Each question could be answered with the following: Often, Sometimes, Rarely, Never but open to it, Never and not open to it.
You can see how many ways this one question in the survey could be broken down. So my first step was to location this question within it’s sub-questions in the .csv file, and from there map over the answers and change them from a string to a numbered value using the .map() function.
Before I get to the KMeans model lets just plot two questions and see what I get.
Here I plotted “asking a friend for professional advice”, and “asking a friend for personal advice”. You can notice a few things from it, like how telling it is that both these questions are at lowly a 4 (often). It would make sense however if one was low than the you’d assume the other would be too. If someone isn’t asking for professional advice they’re probably not asking for personal advice either.
Moving to the next step it’s time to start building our KMeans cluster which can be imported from sklearn.cluster module. I’ll first create a variable grabbing only the columns associated with question 7 and the subset of questions I want (Questions: 1, 2, 3, 4, 5, 8, 9). Codecademy wants me to analyze question 1, 2, 3, 4 are they’re the most non-masculine attributes to admit to, and 5, 8, 9 are the most masculine. Lastly I’ll want to use the .dropna() function to remove all columns without values filled in for -answers that were left blank by the surveyed.
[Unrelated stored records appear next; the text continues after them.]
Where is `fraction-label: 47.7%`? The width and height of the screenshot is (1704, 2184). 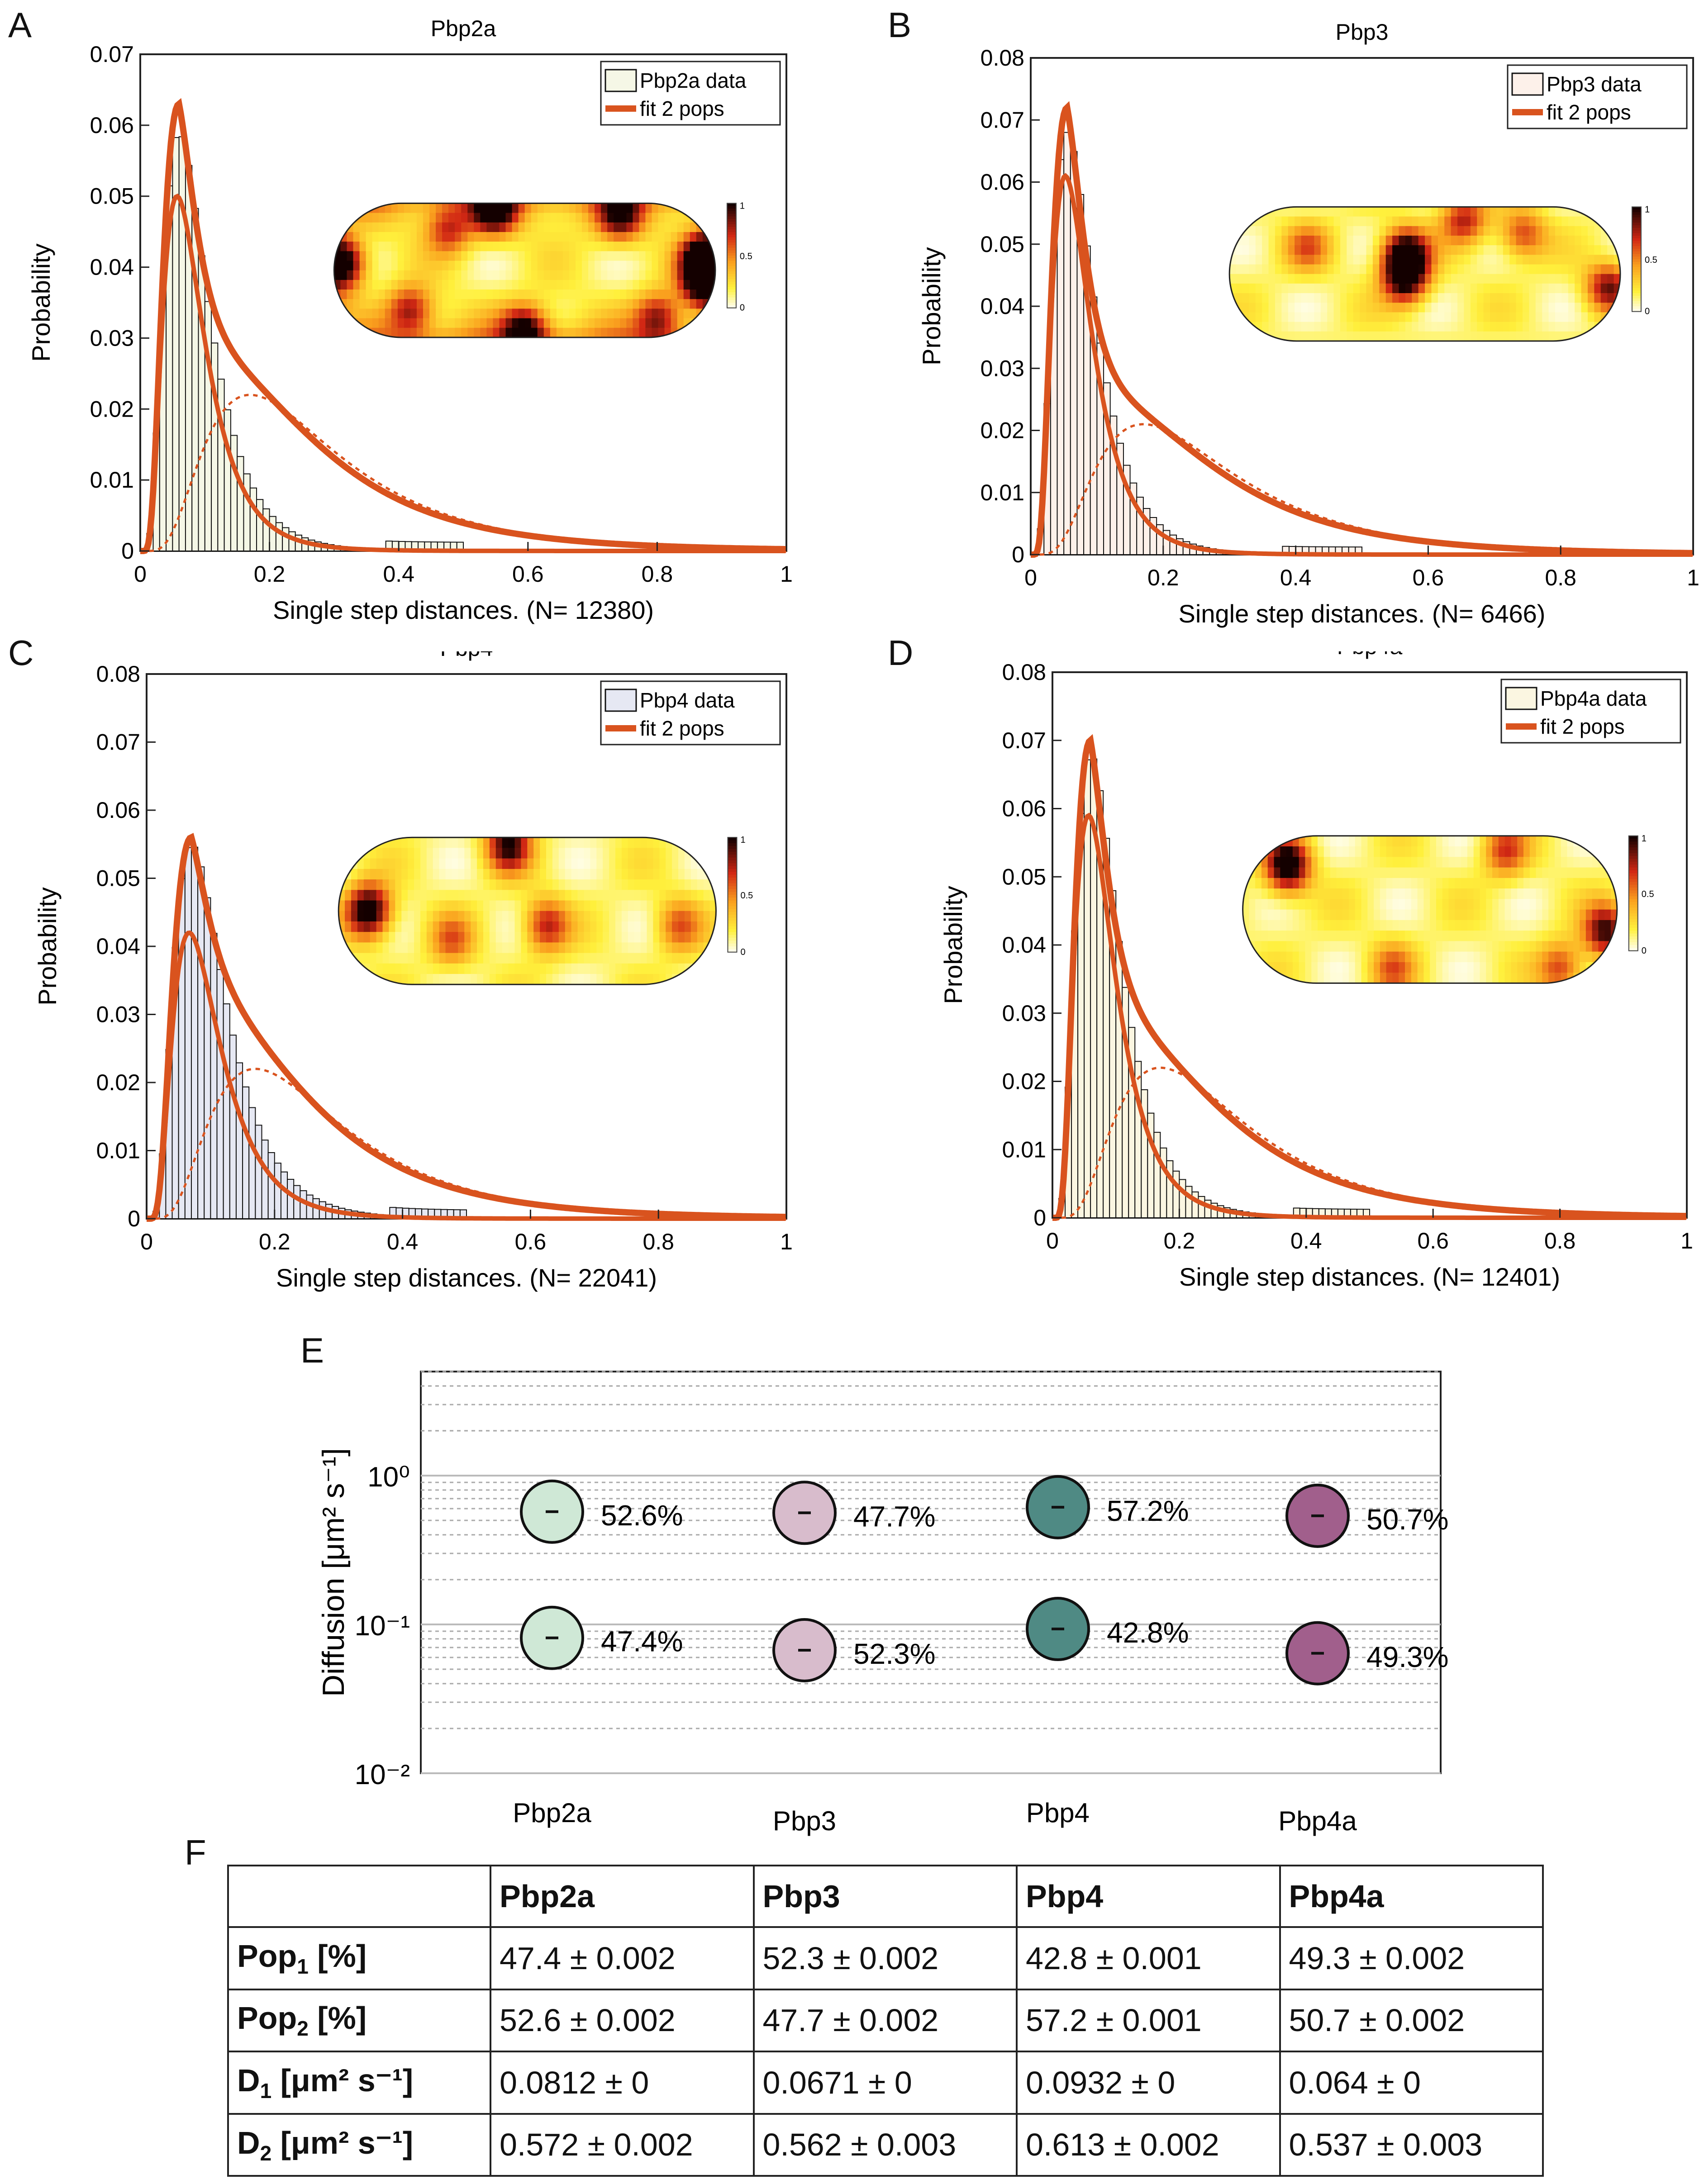
fraction-label: 47.7% is located at coordinates (894, 1517).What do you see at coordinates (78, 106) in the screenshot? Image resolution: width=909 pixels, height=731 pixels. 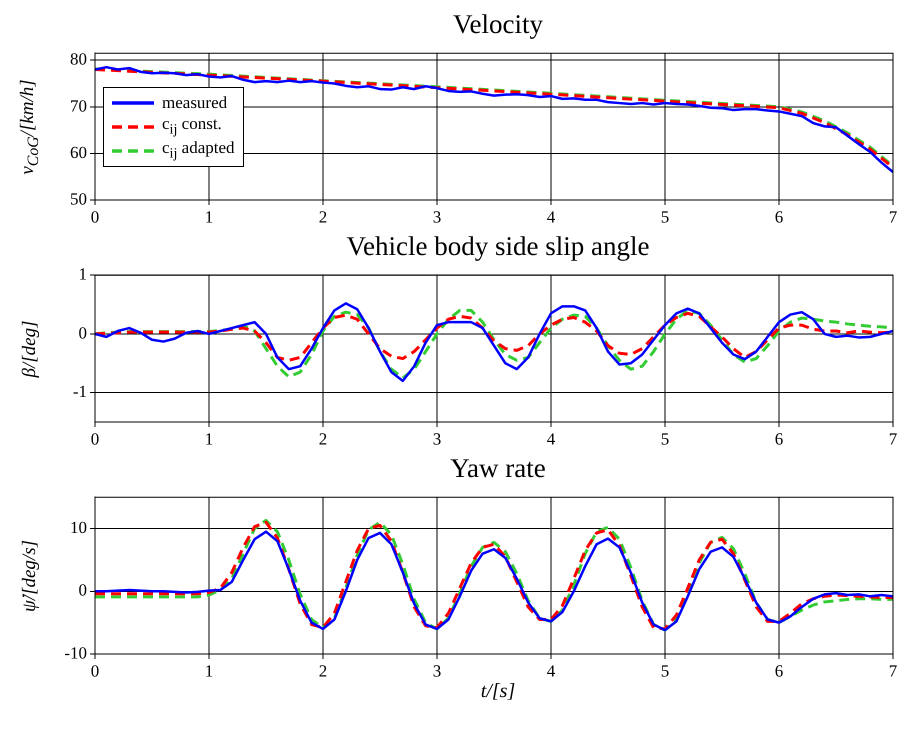 I see `y-tick-label: 70` at bounding box center [78, 106].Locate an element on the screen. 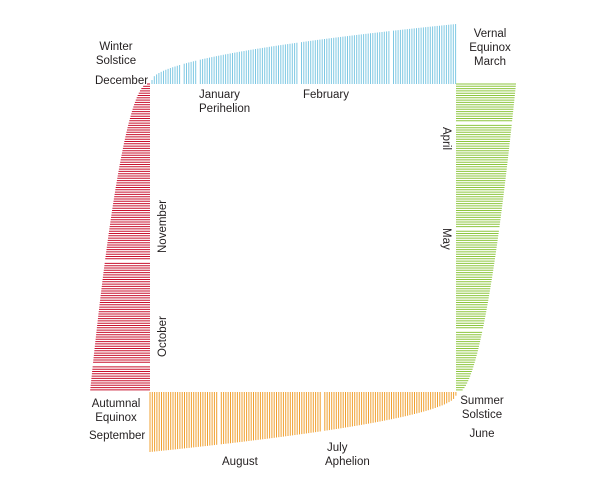 This screenshot has height=490, width=612. june-label: June is located at coordinates (482, 434).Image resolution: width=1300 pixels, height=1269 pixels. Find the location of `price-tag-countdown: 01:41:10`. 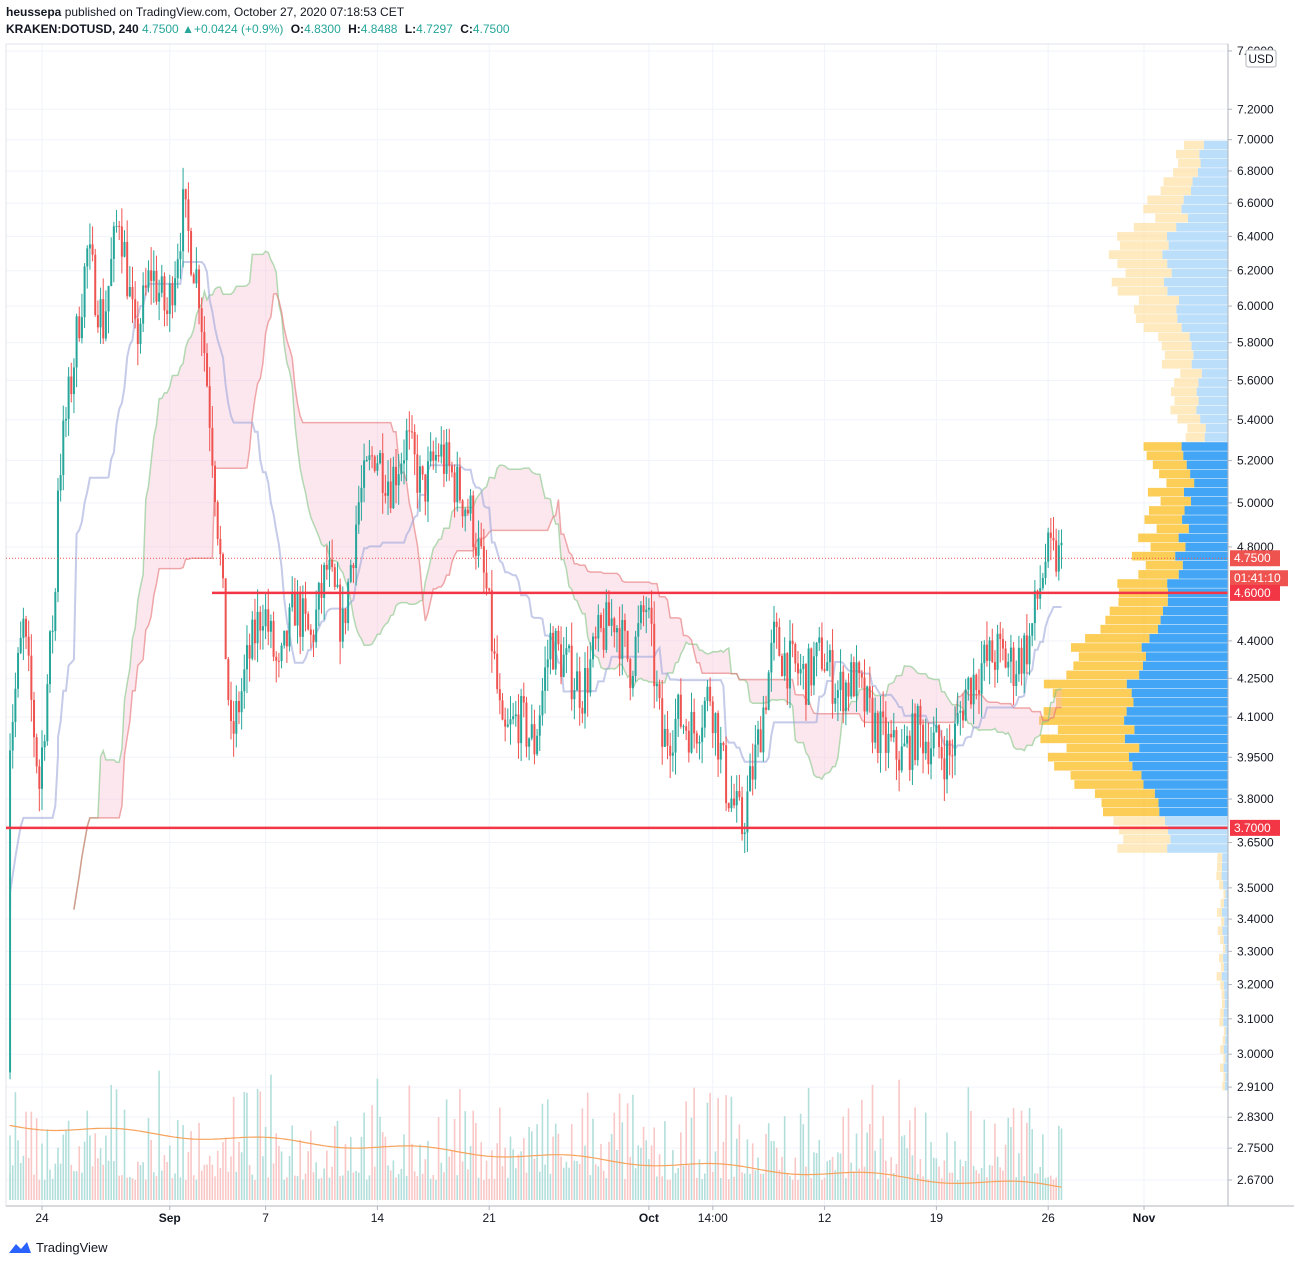

price-tag-countdown: 01:41:10 is located at coordinates (1259, 578).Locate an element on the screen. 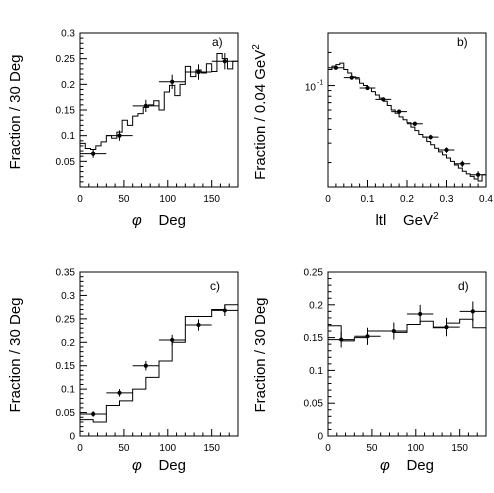  plot-frame-d is located at coordinates (407, 354).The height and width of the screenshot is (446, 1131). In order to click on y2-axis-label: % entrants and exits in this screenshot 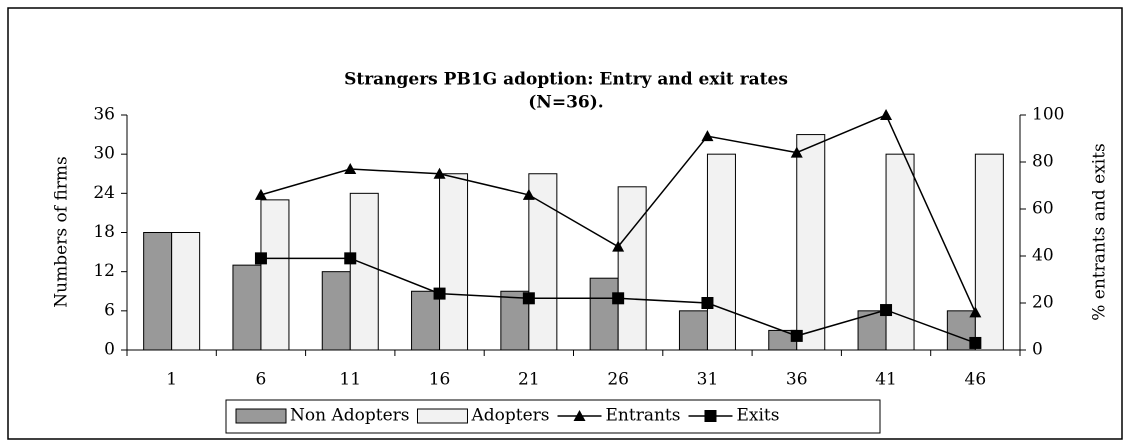, I will do `click(1100, 232)`.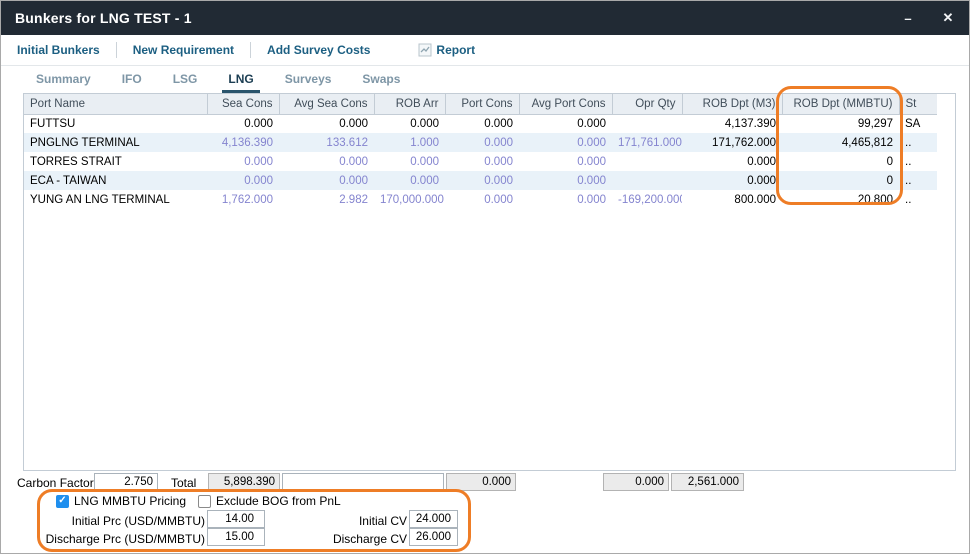  Describe the element at coordinates (456, 50) in the screenshot. I see `report-label: Report` at that location.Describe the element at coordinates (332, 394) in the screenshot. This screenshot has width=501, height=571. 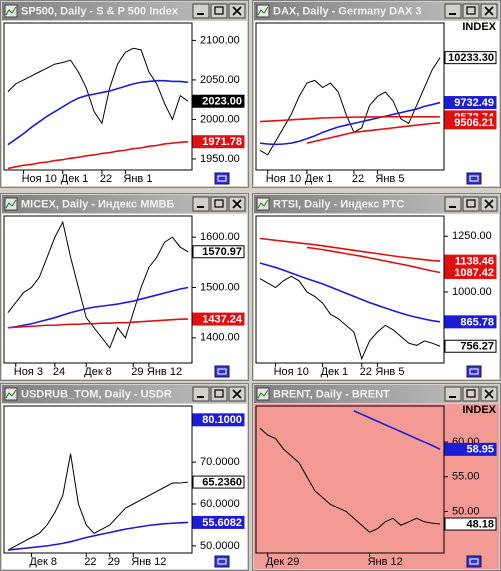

Now that I have my KMeans set up let me find how many clusters I have using the .cluster_centers_ on my classifier, and the .labels_ to see who falls into which cluster.
I can see I have two clusters and within the range each question falls into. It’s interesting. I believed that the first four questions and the last three would show up significantly in this cluster among themselves, but it doesn’t seem to weight-out that way. Instead the first cluster just shows that its a group that does more things along all the questions, and the second cluster does less of everything.
What I want to do next is to group these labels of one’s and zero’s into their own list, so I can study them more closely. I’ll use a for-loop for this and populate two empty lists.
Alright now that I have those separated I can crate a new data-frame of each, and then explore different categories of each group. Like age, and education and see if there is any relevance.
I decided to check out differences in education and age. There are some noticeable changes and the starkest being among high-school graduates. Ages also showed some significant differences, but the youngest age range 18–34 being the most similar. KMeans is a great resource to investigate surveys such as these. I’ve already spent the whole day looking at it. Thankful they wrote a whole article on it too! But it’s evident why KMeans has been around for over five decades.